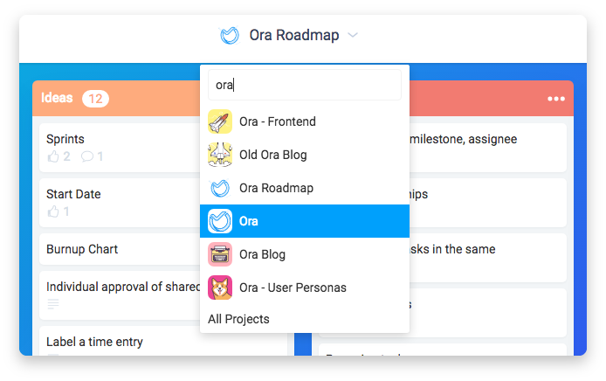The image size is (606, 381).
Task: Open the Ora Blog typewriter icon
Action: 220,254
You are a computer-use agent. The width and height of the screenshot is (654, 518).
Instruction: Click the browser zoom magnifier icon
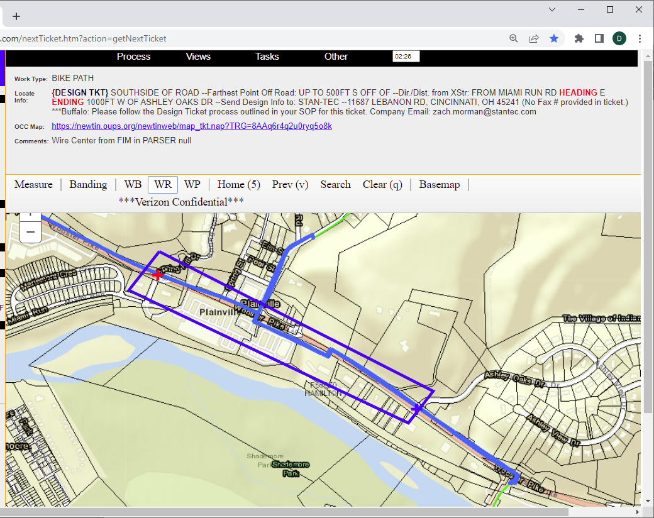click(x=514, y=38)
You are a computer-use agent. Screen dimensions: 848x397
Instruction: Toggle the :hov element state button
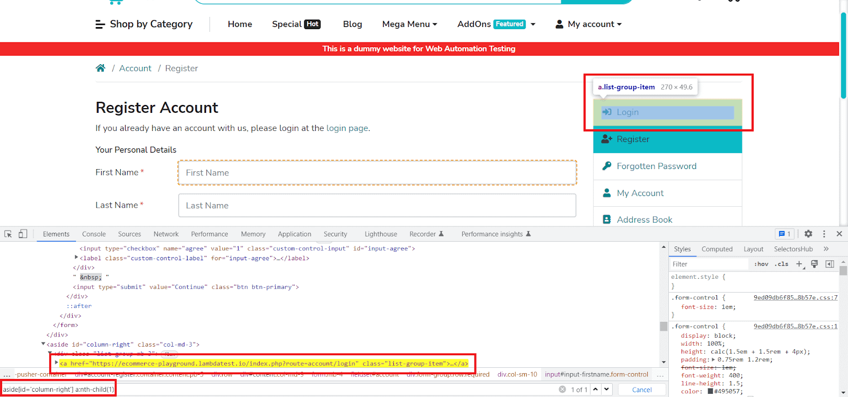pyautogui.click(x=761, y=264)

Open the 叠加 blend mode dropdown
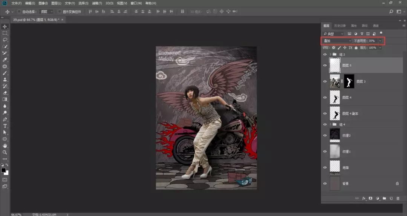tap(337, 41)
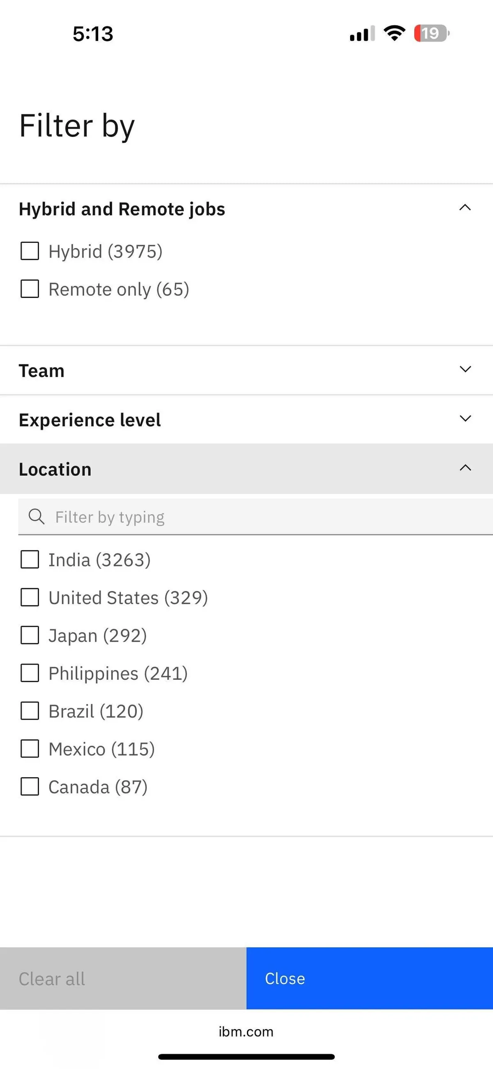The height and width of the screenshot is (1069, 493).
Task: Tap the blue Close button
Action: pyautogui.click(x=369, y=978)
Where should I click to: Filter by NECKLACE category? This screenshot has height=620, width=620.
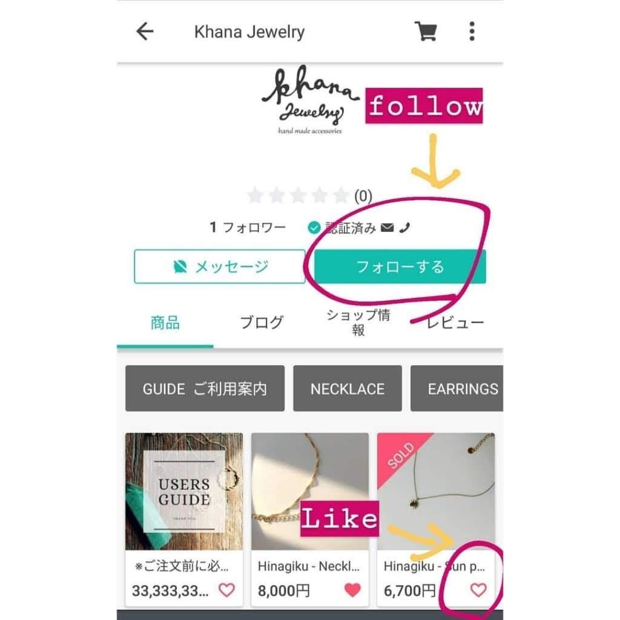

ABOUT THIS TASK -> Look through the listing above, please, and state how many lines hold the word "computer"; the number alone is the answer.

EXERCISE RESPONSE -> 2